**PROBLEM REQUIREMENTS:** Copy verbatim the lines of the material from the line containing "Given: Collapse the" up to and including the line containing "coord(437,94)", leaving out the pictures.

— begin —

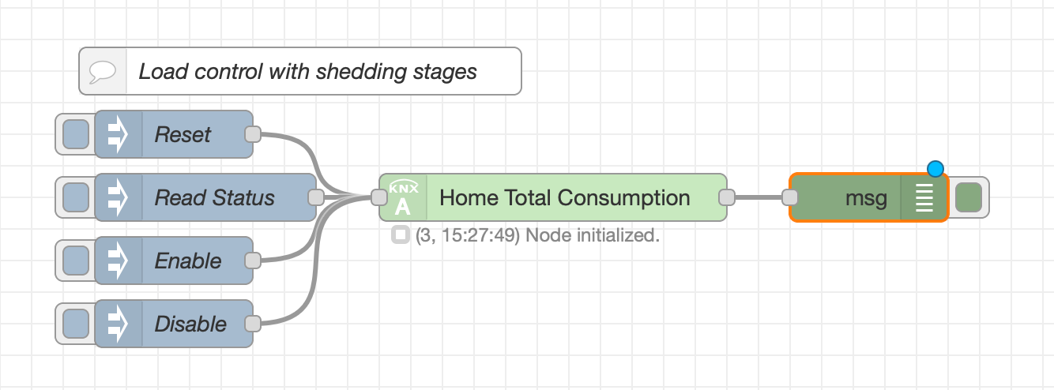Click the comment bubble icon
This screenshot has width=1054, height=390.
point(103,72)
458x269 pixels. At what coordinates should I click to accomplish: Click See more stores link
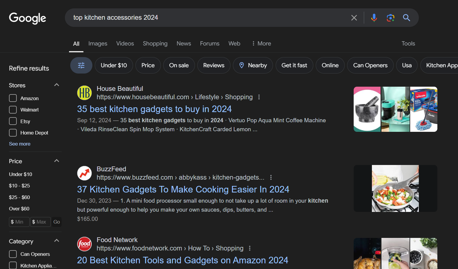pyautogui.click(x=20, y=144)
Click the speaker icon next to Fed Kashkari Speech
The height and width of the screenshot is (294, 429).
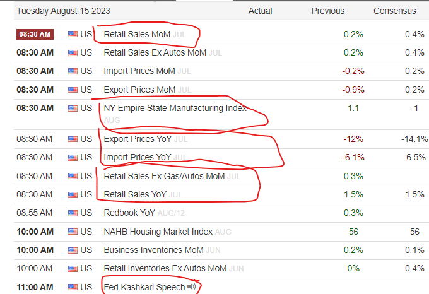(x=192, y=286)

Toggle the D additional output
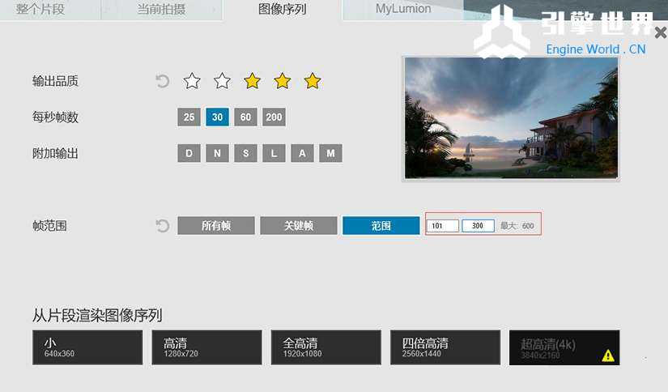189,153
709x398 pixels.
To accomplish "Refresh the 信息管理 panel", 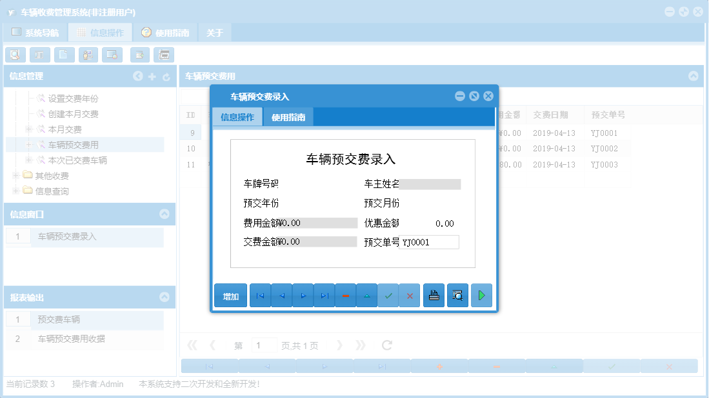I will [166, 76].
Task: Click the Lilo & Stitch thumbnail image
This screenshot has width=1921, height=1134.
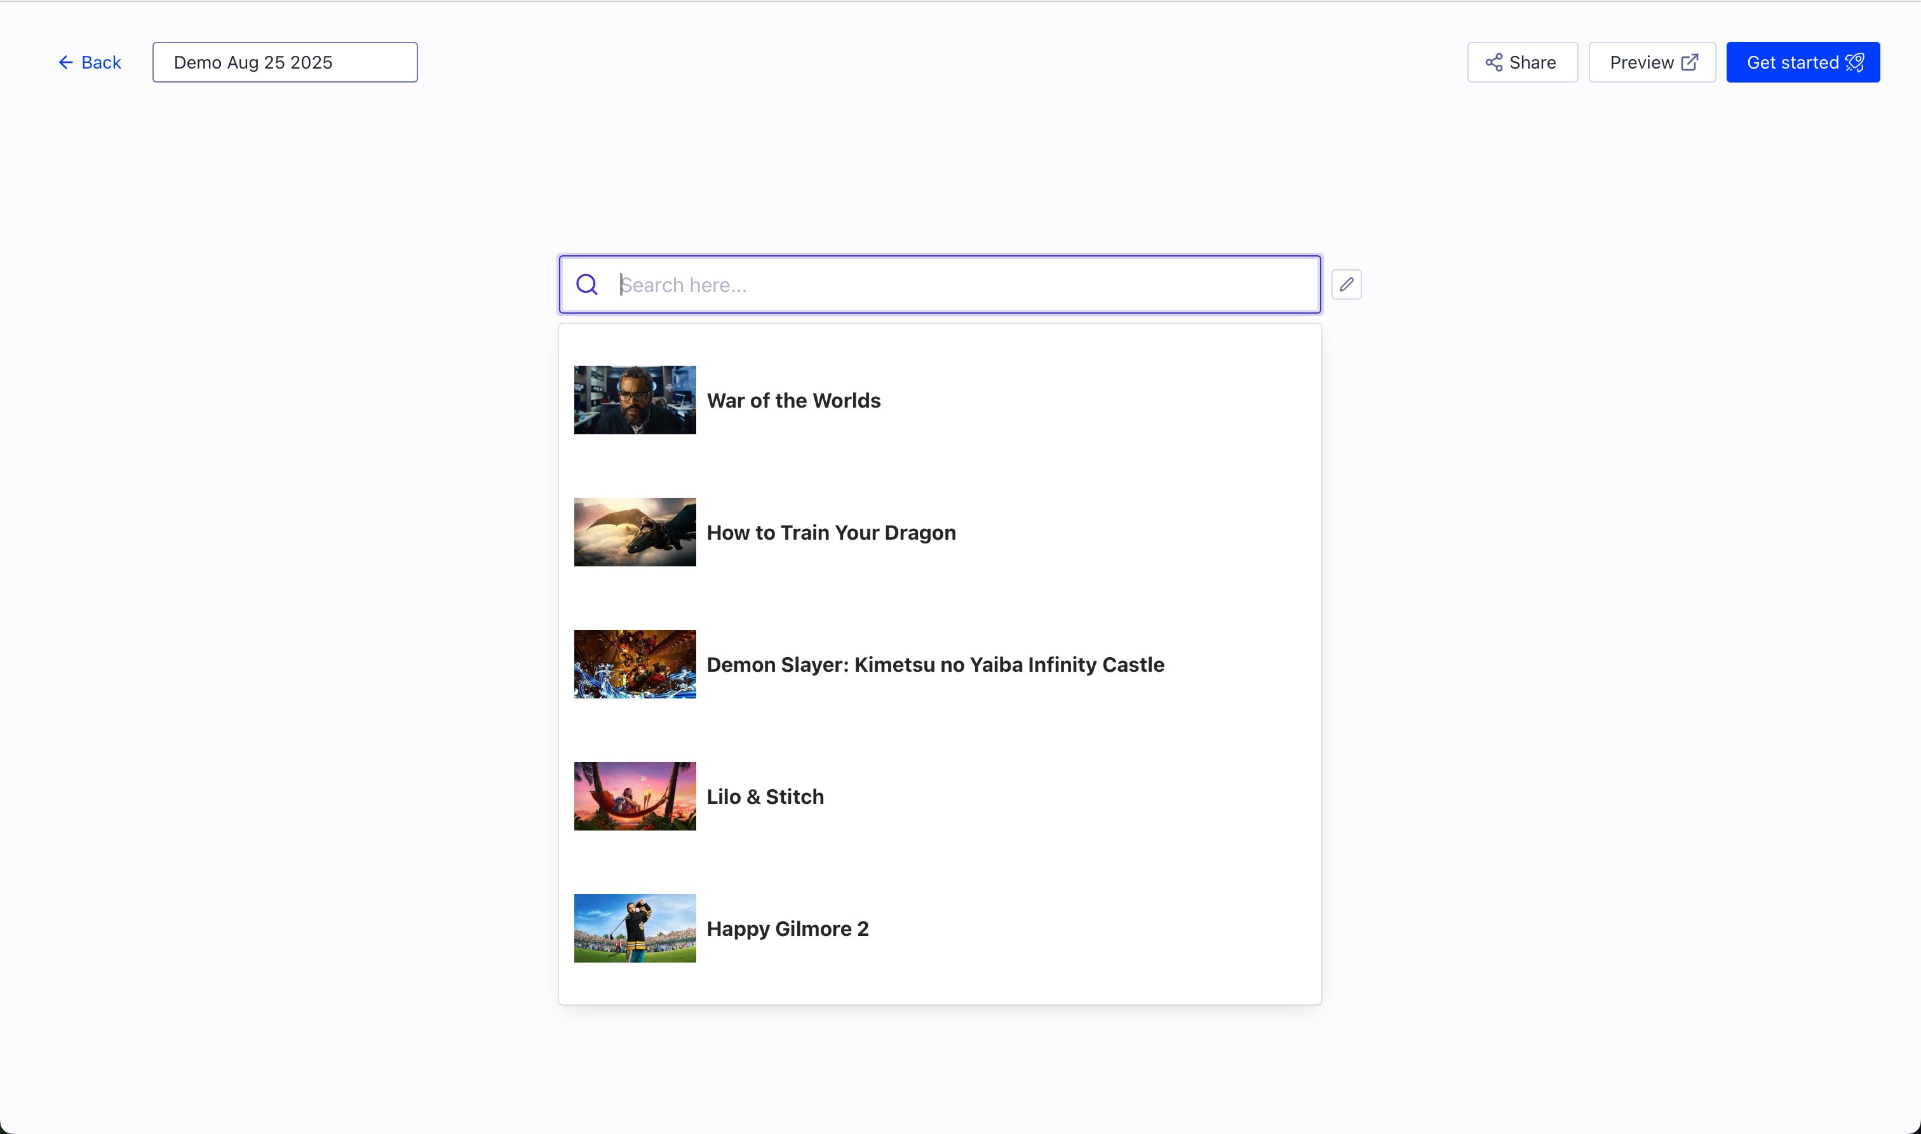Action: [x=634, y=795]
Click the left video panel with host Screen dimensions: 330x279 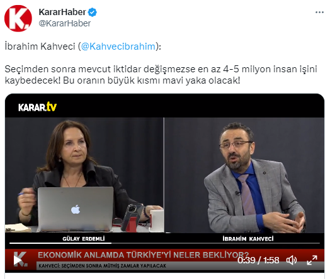(x=84, y=175)
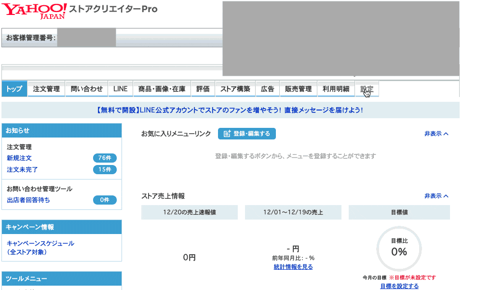Image resolution: width=504 pixels, height=290 pixels.
Task: Click the 15件 incomplete orders badge
Action: [x=104, y=169]
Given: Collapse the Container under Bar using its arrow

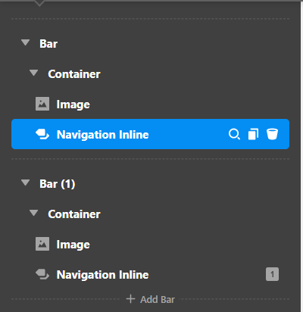Looking at the screenshot, I should [33, 73].
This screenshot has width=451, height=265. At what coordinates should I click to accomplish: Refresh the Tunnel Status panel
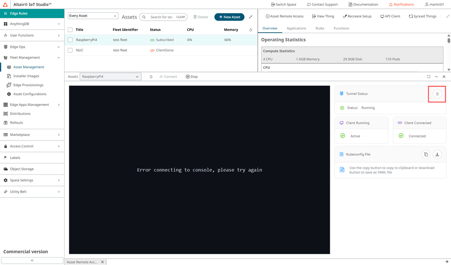coord(437,94)
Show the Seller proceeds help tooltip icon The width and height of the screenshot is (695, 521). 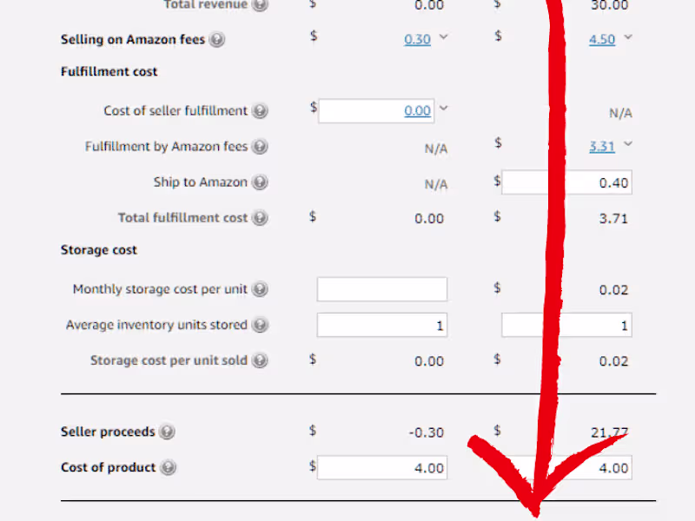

— end —

**WORKED ANSWER:**
Given: Collapse the Container under Bar using its arrow

Looking at the screenshot, I should [33, 73].
This screenshot has width=451, height=265. At what coordinates should I click to accomplish: Refresh the Tunnel Status panel
coord(437,94)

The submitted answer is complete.